▸ Goal of the exercise: Only the stretch of the listing below that runs from the line with "Task: Open the Actions dropdown menu" through the line with "You are a computer-use agent. The" is to be printed, exactly and with both ends.

** Material for the task follows **

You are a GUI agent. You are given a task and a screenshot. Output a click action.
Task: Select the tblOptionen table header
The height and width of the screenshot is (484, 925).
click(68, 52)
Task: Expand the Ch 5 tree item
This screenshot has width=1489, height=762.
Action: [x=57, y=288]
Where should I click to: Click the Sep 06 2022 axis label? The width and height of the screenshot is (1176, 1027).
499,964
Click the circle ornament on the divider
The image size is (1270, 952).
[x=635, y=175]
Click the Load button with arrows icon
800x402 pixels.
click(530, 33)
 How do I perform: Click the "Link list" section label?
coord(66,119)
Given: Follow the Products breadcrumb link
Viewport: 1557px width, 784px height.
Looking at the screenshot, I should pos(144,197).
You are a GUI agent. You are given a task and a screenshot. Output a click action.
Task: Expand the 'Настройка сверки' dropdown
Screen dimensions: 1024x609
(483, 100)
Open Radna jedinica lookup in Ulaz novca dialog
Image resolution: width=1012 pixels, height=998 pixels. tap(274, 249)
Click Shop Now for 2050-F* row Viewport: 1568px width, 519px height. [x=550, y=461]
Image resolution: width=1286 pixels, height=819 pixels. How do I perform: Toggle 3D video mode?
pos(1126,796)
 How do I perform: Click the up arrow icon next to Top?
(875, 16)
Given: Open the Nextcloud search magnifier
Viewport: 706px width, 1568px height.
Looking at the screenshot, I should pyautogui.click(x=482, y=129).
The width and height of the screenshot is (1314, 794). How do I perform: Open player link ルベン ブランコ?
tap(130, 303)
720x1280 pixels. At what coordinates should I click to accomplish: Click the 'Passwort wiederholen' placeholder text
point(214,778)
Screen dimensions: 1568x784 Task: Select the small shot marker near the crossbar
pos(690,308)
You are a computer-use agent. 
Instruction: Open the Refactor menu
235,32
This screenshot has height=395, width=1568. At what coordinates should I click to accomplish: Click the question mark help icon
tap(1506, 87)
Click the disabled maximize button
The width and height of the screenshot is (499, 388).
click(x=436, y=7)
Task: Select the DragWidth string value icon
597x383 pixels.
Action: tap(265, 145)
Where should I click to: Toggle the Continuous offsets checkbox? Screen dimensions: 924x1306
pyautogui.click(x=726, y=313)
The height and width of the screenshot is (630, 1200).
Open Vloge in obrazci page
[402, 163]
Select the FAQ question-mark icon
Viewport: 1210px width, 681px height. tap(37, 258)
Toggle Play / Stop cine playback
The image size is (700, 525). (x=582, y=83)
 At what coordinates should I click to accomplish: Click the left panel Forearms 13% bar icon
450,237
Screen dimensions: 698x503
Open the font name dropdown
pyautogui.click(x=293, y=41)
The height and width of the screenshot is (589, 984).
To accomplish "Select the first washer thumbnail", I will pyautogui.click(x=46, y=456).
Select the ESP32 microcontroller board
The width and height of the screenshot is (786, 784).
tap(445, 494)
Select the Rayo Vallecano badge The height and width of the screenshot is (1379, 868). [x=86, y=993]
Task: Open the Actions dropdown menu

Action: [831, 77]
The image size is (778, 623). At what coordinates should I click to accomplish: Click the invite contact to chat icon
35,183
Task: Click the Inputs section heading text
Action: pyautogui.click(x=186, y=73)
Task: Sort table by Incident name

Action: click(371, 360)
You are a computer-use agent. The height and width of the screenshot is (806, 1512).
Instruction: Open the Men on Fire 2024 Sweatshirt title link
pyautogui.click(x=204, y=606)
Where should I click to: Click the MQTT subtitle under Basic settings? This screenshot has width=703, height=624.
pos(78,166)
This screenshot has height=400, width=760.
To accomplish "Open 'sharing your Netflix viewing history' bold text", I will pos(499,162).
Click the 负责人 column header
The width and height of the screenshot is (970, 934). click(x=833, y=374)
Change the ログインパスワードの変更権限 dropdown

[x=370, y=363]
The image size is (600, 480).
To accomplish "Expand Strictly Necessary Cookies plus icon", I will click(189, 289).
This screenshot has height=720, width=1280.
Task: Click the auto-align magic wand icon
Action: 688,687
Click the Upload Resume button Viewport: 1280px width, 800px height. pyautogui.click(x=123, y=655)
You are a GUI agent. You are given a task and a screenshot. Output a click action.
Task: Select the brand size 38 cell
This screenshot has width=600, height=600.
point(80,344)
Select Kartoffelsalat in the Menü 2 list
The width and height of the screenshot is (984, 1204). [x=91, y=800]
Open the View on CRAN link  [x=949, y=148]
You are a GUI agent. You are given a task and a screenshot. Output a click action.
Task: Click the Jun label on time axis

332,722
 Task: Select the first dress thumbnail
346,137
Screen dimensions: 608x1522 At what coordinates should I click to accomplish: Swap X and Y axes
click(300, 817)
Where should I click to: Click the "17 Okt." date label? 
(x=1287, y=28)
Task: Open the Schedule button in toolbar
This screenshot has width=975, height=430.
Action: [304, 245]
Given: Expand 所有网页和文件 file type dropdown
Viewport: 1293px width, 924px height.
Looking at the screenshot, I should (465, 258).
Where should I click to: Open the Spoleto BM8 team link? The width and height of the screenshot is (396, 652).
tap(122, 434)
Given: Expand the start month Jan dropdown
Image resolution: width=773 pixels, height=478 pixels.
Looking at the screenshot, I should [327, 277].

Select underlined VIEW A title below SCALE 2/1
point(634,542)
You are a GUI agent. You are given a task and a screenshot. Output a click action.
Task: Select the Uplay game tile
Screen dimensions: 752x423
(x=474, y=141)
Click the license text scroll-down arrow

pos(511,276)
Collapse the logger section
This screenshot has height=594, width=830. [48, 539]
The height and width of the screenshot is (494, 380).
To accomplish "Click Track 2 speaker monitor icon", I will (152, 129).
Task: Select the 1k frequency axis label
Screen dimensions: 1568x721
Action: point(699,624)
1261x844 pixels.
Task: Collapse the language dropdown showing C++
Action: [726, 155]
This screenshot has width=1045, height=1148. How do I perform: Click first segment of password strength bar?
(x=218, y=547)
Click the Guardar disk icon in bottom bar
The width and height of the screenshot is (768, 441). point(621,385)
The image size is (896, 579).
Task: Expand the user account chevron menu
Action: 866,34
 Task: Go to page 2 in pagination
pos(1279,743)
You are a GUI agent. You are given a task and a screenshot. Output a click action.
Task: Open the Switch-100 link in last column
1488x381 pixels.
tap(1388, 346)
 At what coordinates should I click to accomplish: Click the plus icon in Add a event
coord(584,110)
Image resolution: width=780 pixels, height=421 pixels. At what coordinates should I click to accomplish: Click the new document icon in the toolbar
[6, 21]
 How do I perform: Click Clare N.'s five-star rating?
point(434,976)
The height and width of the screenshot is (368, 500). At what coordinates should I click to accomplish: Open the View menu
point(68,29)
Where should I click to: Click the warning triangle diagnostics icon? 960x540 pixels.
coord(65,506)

** End of Material for the task **

▸ Exercise response:
Task: Open the Actions dropdown menu

Action: [831, 77]
The image size is (778, 623). At what coordinates should I click to accomplish: Click the invite contact to chat icon
35,183
Task: Click the Inputs section heading text
Action: pyautogui.click(x=186, y=73)
Task: Sort table by Incident name

Action: click(371, 360)
You are a computer-use agent. The height and width of the screenshot is (806, 1512).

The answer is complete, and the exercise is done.